Kardamili

Mining the Diaries 97: Greece

205A Anniska Apartments, Kardamili, Greece20th May 2022

After yesterday’s cloudy start, today dawned bright and clear.  The first rays of the sun breasted the mountains and picked out the white houses on far Messenia; light flooded the street at eight o’clock.  Eleni hosed down the steps and the terrace and laid the dust on the street.   

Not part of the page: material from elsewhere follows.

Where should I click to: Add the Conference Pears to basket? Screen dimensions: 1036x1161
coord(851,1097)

Belogianni Beach, Kardamili, Greece May 2022

After breakfast I wrote some more of the Mani Memories memoire for an hour, struggling with dates and events in the 1980s.  I walked down to the Plateia for coffee to clear my mind.  The waitress remembered me and smiled, ‘Double espresso?’  That was nice, but actually I wanted an Americano; I ordered carrot cake too. A passing fire truck sounded its siren to the surprise and delight of two sloe eyed toddlers.  Tables filled with English and Norwegian jazz buffs here for the International Jazz Festival, founded in 2014.

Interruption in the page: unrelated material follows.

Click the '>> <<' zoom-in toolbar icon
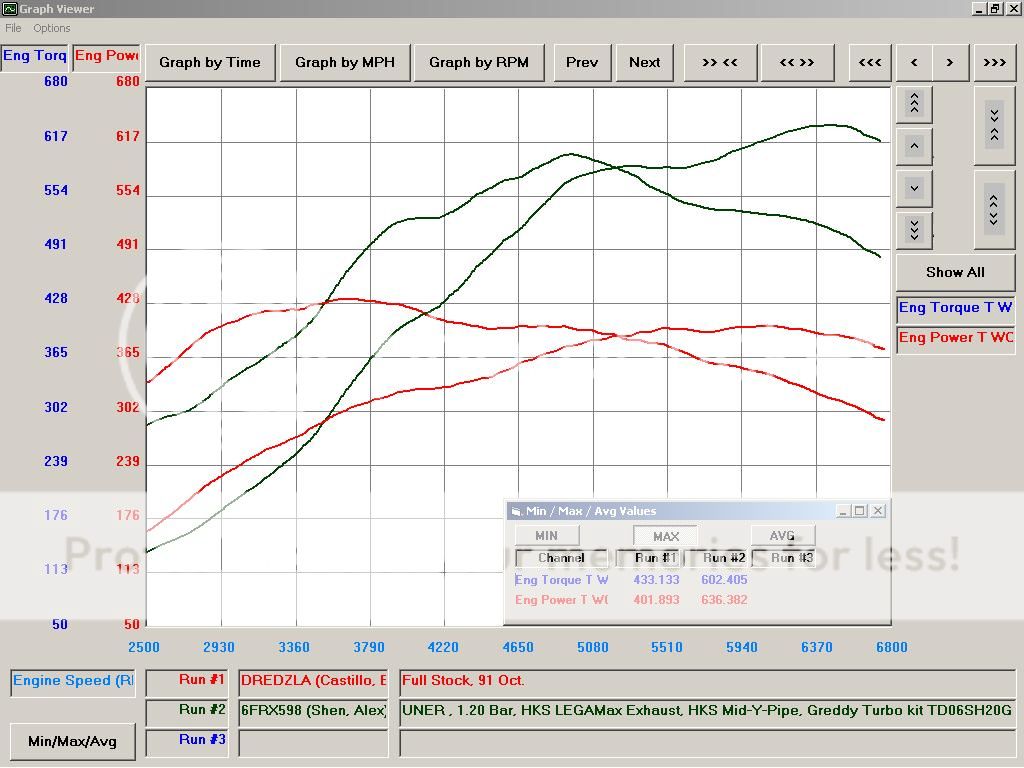Image resolution: width=1024 pixels, height=768 pixels. tap(719, 62)
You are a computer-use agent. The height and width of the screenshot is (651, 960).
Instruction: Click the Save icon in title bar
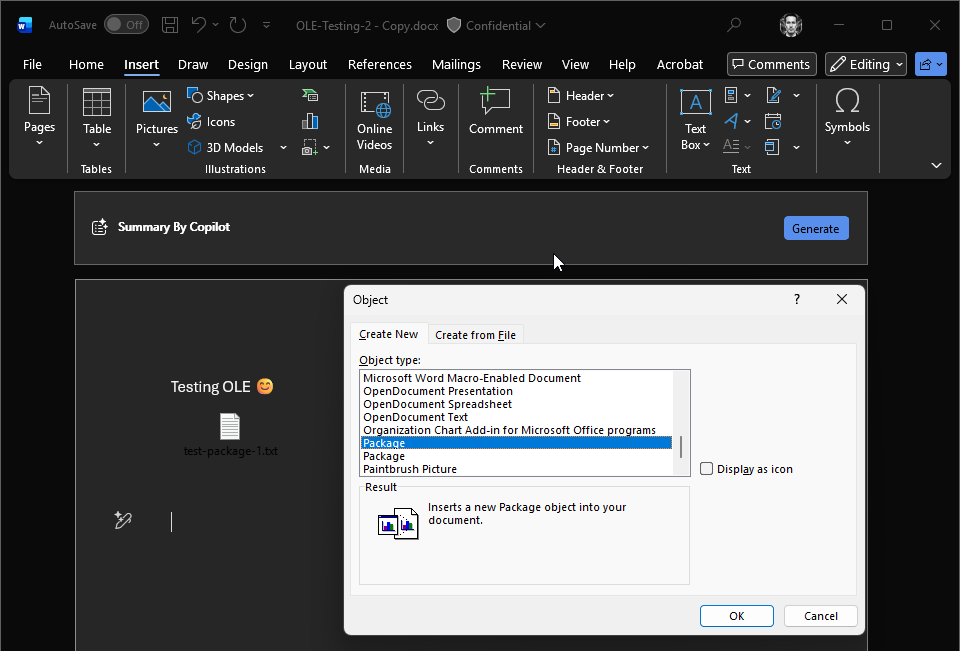[x=170, y=25]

It felt like a morning for idling.  Along the main street I dropped into Equinox, the most intersecting of the shops – art materials, art works, books (Mani in English, Greek and German) and a little gallery with a library for sitting reading with a tea or a coffee from Kalamaki across the road.  I thumbed through a glossy volume of photos by Nellys: sculpture and monuments; none of her more contentious stuff, the nudes on the Parthenon and the proto fascist lauding of the racial continuity of the Greeks since antiquity. I bought a small book of photos by Silvanus – sombre figures emerging from candle-lit shadows – he was a monk, took up photography in Kalamata and is now a photographer in Athens.  Silvanus was the Roman god of the forests. At Iridia I bought a glass dish, a slumped bottle marbled with amber, cyan and malachite, to complement the clear glass piece Nina and I bought on our third visit here.

Back at Anniska, a violinist and pianist were practising in the bar.  A blonde, curled on a sofa, murmured phrases of lyrics.  It was all sketchily fragmented.  On the terrace their music blended with the breeze in the trees and the sea washing the rocks below.  There was a certain melancholy to it: perhaps I was ready to go home.

When they had finished I turned to trying to write about Nina as a person.  It should have been easy, yet I found it difficult to capture her subtlety and complexity, to make it both loving and honest.

After an early supper I strolled down to Belogianni Beach for the sunset and the Jan Inge Melsaeter Quartet playing at Gialos.  TC, T C Hawkins ‘God’s own travellin’ blues man’ and Vietnam veteran from New Orleans, put a lifetime of experience into ‘All of Me’, ‘I’m Gonna Sit Right Down’ and a stunning personal interpretation of ‘Summer Time’.  The bright hard light of the sinking sun cast long shadows. 

A last glass of retsina, left over from Lelia’s, sitting on my balcony to end the day.  The headland across the bay was black under an orange sky shading up into a crepuscular blue.  Inland the hills fell into shadow dotted with lights twinkling below the silhouette of Agia Sophia.  The cone of Mount Elias caught the last light.